### EXERCISE DESCRIPTION
Render every line of the records below as a JSON list of strings, one string per line, leaving out blank lines.

________________________________________

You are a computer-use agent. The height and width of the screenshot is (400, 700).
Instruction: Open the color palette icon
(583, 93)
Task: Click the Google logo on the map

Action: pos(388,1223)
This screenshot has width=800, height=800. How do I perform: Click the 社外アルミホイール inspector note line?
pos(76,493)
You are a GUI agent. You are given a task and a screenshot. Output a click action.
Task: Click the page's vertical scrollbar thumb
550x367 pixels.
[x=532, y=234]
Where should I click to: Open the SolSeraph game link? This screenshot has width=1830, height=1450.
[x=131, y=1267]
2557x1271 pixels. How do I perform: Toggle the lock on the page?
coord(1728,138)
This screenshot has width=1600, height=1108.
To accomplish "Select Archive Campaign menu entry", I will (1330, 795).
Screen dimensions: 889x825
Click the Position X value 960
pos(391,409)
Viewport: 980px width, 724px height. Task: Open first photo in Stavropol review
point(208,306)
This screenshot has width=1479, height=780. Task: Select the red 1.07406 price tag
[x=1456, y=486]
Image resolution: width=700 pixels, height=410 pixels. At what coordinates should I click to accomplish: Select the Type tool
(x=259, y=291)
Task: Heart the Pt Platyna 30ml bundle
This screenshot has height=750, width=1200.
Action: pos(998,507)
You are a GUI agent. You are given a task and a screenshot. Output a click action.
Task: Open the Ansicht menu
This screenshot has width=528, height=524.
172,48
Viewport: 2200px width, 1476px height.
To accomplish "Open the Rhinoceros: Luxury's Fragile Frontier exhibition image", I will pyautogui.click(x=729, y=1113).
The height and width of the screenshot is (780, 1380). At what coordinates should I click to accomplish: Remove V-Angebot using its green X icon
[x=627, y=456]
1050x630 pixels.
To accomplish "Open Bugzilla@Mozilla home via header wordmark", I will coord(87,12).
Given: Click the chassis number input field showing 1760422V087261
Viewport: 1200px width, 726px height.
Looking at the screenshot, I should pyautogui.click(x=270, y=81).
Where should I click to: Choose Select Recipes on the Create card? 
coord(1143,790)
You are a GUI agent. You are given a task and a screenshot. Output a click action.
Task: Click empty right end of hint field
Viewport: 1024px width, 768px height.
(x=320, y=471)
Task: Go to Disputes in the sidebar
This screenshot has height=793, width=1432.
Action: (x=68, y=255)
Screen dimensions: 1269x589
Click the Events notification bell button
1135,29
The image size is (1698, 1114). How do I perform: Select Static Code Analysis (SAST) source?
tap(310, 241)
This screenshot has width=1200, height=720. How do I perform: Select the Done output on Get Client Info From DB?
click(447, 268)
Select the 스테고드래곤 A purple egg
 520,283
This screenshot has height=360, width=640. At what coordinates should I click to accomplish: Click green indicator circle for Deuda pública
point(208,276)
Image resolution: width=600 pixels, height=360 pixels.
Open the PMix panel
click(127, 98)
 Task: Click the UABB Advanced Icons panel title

________________________________________

### EXERCISE RESPONSE
[
  "You are a computer-use agent. The height and width of the screenshot is (400, 700).",
  "Instruction: Open the color palette icon",
  "(583, 93)",
  "Task: Click the Google logo on the map",
  "Action: pos(388,1223)",
  "This screenshot has width=800, height=800. How do I perform: Click the 社外アルミホイール inspector note line?",
  "pos(76,493)",
  "You are a GUI agent. You are given a task and a screenshot. Output a click action.",
  "Task: Click the page's vertical scrollbar thumb",
  "550x367 pixels.",
  "[x=532, y=234]",
  "Where should I click to: Open the SolSeraph game link? This screenshot has width=1830, height=1450.",
  "[x=131, y=1267]",
  "2557x1271 pixels. How do I perform: Toggle the lock on the page?",
  "coord(1728,138)",
  "This screenshot has width=1600, height=1108.",
  "To accomplish \"Select Archive Campaign menu entry\", I will (1330, 795).",
  "Screen dimensions: 889x825",
  "Click the Position X value 960",
  "pos(391,409)",
  "Viewport: 980px width, 724px height. Task: Open first photo in Stavropol review",
  "point(208,306)",
  "This screenshot has width=1479, height=780. Task: Select the red 1.07406 price tag",
  "[x=1456, y=486]",
  "Image resolution: width=700 pixels, height=410 pixels. At what coordinates should I click to accomplish: Select the Type tool",
  "(x=259, y=291)",
  "Task: Heart the Pt Platyna 30ml bundle",
  "This screenshot has height=750, width=1200.",
  "Action: pos(998,507)",
  "You are a GUI agent. You are given a task and a screenshot. Output a click action.",
  "Task: Open the Ansicht menu",
  "This screenshot has width=528, height=524.",
  "172,48",
  "Viewport: 2200px width, 1476px height.",
  "To accomplish \"Open the Rhinoceros: Luxury's Fragile Frontier exhibition image\", I will pyautogui.click(x=729, y=1113).",
  "The height and width of the screenshot is (780, 1380). At what coordinates should I click to accomplish: Remove V-Angebot using its green X icon",
  "[x=627, y=456]",
  "1050x630 pixels.",
  "To accomplish \"Open Bugzilla@Mozilla home via header wordmark\", I will coord(87,12).",
  "Given: Click the chassis number input field showing 1760422V087261",
  "Viewport: 1200px width, 726px height.",
  "Looking at the screenshot, I should pyautogui.click(x=270, y=81).",
  "Where should I click to: Choose Select Recipes on the Create card? ",
  "coord(1143,790)",
  "You are a GUI agent. You are given a task and a screenshot. Output a click action.",
  "Task: Click empty right end of hint field",
  "Viewport: 1024px width, 768px height.",
  "(x=320, y=471)",
  "Task: Go to Disputes in the sidebar",
  "This screenshot has height=793, width=1432.",
  "Action: (x=68, y=255)",
  "Screen dimensions: 1269x589",
  "Click the Events notification bell button",
  "1135,29",
  "The image size is (1698, 1114). How do I perform: Select Static Code Analysis (SAST) source?",
  "tap(310, 241)",
  "This screenshot has width=1200, height=720. How do I perform: Select the Done output on Get Client Info From DB?",
  "click(447, 268)",
  "Select the 스테고드래곤 A purple egg",
  " 520,283",
  "This screenshot has height=360, width=640. At what coordinates should I click to accomplish: Click green indicator circle for Deuda pública",
  "point(208,276)",
  "Image resolution: width=600 pixels, height=360 pixels.",
  "Open the PMix panel",
  "click(127, 98)",
  " Task: Click the UABB Advanced Icons panel title"
]